▸ What is expected:
Go through the lines below and copy each one that holds the string "status".

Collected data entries
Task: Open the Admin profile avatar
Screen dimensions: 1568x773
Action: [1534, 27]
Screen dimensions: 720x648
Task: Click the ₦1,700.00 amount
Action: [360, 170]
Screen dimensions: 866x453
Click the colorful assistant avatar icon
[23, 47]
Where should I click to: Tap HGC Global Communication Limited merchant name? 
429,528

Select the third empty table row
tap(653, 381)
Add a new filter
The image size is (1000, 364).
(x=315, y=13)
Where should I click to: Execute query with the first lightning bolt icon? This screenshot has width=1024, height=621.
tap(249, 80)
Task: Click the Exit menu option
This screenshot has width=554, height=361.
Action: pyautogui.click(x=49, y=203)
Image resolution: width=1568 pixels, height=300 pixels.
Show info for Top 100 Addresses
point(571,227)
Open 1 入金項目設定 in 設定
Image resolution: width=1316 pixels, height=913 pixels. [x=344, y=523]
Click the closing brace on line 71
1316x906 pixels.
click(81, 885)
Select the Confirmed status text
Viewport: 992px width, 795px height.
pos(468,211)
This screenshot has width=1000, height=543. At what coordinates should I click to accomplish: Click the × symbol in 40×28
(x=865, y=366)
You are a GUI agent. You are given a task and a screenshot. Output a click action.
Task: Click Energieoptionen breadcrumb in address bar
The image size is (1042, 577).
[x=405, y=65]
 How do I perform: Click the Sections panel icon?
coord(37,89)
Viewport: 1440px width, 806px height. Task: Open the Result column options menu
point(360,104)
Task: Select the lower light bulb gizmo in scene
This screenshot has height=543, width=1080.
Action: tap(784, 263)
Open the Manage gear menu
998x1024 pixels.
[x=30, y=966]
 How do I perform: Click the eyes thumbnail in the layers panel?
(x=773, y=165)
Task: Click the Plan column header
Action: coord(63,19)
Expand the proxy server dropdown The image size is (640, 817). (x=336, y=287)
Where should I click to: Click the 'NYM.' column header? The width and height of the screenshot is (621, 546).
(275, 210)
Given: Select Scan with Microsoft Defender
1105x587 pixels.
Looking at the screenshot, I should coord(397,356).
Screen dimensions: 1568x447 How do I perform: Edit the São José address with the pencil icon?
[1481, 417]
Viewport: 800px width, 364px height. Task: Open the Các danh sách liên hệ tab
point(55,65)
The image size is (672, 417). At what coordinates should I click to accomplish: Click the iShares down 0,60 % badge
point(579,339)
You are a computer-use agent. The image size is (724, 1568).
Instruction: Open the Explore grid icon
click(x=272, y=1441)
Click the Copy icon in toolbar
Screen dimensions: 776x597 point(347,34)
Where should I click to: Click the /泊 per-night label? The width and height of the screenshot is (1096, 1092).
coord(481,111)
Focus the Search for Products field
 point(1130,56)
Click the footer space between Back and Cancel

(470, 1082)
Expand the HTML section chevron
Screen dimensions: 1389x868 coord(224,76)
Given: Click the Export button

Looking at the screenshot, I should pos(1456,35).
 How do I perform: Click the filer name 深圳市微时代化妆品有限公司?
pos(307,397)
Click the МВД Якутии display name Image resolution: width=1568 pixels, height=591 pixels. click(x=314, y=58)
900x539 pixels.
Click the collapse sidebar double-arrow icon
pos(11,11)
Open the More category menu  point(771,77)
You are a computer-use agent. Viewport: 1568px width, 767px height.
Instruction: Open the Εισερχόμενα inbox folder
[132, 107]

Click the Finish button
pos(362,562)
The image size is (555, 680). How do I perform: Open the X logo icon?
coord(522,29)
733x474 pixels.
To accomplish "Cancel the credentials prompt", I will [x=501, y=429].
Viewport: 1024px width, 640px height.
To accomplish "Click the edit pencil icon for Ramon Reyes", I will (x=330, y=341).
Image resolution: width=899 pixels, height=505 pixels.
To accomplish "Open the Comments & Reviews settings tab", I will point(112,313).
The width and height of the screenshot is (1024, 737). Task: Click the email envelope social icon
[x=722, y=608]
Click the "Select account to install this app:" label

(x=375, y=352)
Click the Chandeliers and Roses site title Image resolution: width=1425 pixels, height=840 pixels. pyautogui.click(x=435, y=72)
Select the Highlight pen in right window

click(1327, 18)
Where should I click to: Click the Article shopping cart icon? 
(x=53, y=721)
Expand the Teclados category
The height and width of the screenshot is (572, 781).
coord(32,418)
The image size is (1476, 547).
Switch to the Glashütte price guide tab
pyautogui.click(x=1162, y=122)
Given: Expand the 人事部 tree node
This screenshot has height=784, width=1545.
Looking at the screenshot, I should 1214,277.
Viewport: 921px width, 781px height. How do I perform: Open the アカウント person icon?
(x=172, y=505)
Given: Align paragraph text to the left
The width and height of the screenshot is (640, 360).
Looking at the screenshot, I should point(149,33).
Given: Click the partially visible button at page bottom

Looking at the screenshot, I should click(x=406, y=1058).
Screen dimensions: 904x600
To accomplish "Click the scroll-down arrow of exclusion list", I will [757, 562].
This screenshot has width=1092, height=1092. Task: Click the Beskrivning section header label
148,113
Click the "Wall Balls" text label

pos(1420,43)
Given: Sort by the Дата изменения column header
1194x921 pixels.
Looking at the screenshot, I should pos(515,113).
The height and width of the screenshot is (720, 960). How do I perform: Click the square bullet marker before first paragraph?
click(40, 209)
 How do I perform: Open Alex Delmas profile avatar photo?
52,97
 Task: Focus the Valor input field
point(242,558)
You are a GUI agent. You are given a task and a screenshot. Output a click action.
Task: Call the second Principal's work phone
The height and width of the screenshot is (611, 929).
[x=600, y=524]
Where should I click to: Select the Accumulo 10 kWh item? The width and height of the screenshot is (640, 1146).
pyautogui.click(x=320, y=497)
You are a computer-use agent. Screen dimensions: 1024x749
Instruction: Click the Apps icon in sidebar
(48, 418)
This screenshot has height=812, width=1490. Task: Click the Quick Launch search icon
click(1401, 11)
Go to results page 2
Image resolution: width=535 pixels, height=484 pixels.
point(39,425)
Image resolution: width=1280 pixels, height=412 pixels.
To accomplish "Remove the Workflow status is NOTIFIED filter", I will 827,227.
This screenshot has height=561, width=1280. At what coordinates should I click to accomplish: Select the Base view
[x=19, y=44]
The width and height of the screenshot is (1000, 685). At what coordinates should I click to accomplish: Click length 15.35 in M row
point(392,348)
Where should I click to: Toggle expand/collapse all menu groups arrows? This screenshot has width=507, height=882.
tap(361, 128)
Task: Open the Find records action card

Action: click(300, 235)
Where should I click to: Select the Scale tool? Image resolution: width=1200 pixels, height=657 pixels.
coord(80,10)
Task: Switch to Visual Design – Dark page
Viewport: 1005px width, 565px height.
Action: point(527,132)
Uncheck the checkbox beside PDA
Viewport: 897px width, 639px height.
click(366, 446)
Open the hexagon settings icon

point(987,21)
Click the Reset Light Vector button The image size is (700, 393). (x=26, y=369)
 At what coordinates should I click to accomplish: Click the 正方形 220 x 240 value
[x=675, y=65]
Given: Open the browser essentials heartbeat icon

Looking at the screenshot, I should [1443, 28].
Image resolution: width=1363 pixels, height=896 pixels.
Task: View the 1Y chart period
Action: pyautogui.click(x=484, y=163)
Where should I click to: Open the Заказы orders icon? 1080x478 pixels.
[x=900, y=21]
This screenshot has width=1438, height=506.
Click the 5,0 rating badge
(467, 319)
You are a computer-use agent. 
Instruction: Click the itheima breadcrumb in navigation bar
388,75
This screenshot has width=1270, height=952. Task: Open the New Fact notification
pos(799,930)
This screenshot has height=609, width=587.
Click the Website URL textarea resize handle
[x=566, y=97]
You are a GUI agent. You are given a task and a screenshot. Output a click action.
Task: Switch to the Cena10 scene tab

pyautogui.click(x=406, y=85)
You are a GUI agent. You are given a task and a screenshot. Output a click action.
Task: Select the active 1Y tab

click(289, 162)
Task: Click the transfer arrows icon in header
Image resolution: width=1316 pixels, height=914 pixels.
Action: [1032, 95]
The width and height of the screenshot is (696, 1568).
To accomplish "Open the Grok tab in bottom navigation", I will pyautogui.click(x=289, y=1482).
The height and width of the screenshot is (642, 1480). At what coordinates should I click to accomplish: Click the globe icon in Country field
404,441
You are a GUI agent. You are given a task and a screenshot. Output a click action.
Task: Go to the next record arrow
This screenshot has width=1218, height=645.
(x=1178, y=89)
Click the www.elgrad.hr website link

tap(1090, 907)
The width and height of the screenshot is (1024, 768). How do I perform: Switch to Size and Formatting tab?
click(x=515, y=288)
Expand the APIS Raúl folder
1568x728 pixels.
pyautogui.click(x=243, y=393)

▸ Answer box:
Select the Confirmed status text
To accomplish "Remove the Workflow status is NOTIFIED filter", I will 827,227.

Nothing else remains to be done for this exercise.